Welches Freiluftvergnügen bietet einem dieses Auto? Da können wir aufgrund der anfangs erwähnten anhaltenden massiven Regenwetterperiode leider nur auf wenige gezielte Erlebnisse zurückgreifen. Allerdings waren diese wirklich sehr angenehm. Mit einem Knopfdruck in der Mittelkonsole öffnet sich das Dach und verschwindet im Kofferraum, der dann natürlich von 385 Liter mit geschlossenem Verdeck auf 295 Liter bei abgesetztem Häubchen schrumpft.

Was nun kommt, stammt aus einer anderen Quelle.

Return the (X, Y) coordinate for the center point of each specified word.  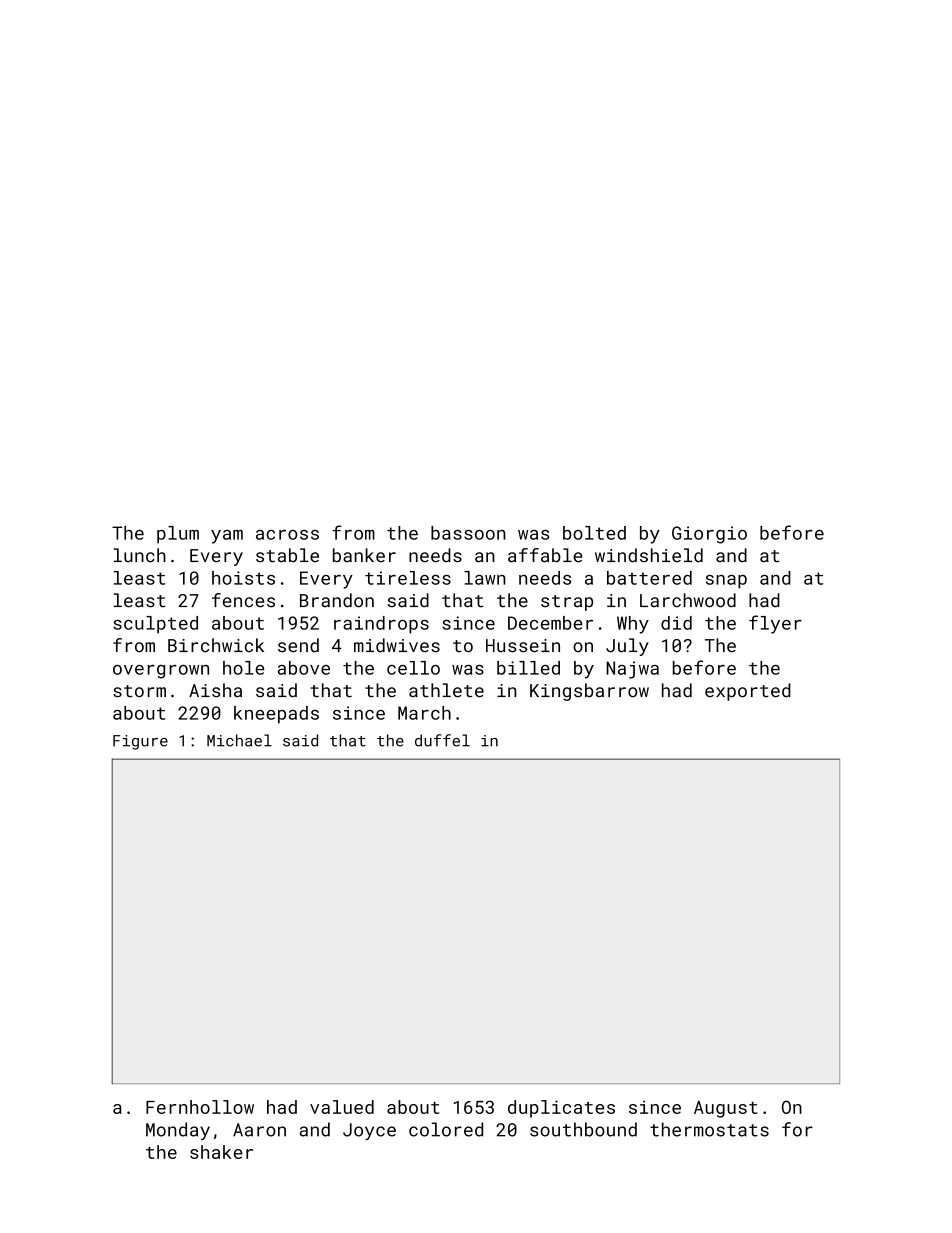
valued (342, 1107)
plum (178, 535)
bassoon (468, 533)
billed (528, 668)
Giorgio (709, 535)
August (726, 1109)
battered (649, 578)
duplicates (561, 1109)
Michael (239, 740)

Ziemlich genial ist das Aircap-System, wenn also nach geöffnetem Verdeck auf einen weiteren Knopfdruck hin oben an der Windschutzscheibe ein Windabweiser ausfährt und hinter den Fond-Kopfstützen eine Art klassisches Windschott nach oben katapultiert wird. Schaltet man dann noch die Nackendusche mit wärmender Luft aus den Kopfstützen ein, ist man quasi temperaturunabhängig. Denn Luftverwirbelungen spielen im gesamten geöffneten Fahrgastrevier kaum noch eine Rolle – selbst hinten sitzen die Mitfahrenden erstaunlich windgeschützt. Nur gegen Regen hilft allein die Stoffhaube. Zugegebenermaßen bereiteten uns auch die Touren in geschlossenem Zustand einige Freude, zumal die Geräuschdämmung durchs Verdeck vorbildlich gelungen ist. Wem womöglich die Entscheidung für ein Cabrio schwer fällt, aber das Karosseriekleid des flott geschnittenen CLE gefällt, der oder die kann zum Coupé greifen.    

Autogramm

Mercedes CLE Cabrio 220d

Typ: Cabrio; Preis: 69.514 Euro; Länge: 4,85 Meter; Breite: 1,86 Meter; Höhe: 1,43 Meter; Radstand: 2,87 Meter; Leergewicht: 2000 Kilogramm; Zuladung: 457 Kilogramm; Kofferraum: 385 Liter; Sitze: vier; Tankinhalt: 66 Liter; Motor: Diesel-Vierzylinder; Hubraum: 1993 Kubikzentimeter; Leistung: 197 PS/145 kW bei 3600 U/min; Drehmoment: 440 Newtonmeter bei 1800-2800 U/min; Getriebe: Neunstufen-Automatik; Spitze: 234 km/h; 0 auf 100 km/h: 7,9 Sekunden; Normverbrauch: 5,4 Liter Diesel, CO2-Ausstoß: 142 Gramm/km, Testverbrauch: 5,8 Liter; Abgasnorm: Euro 6e.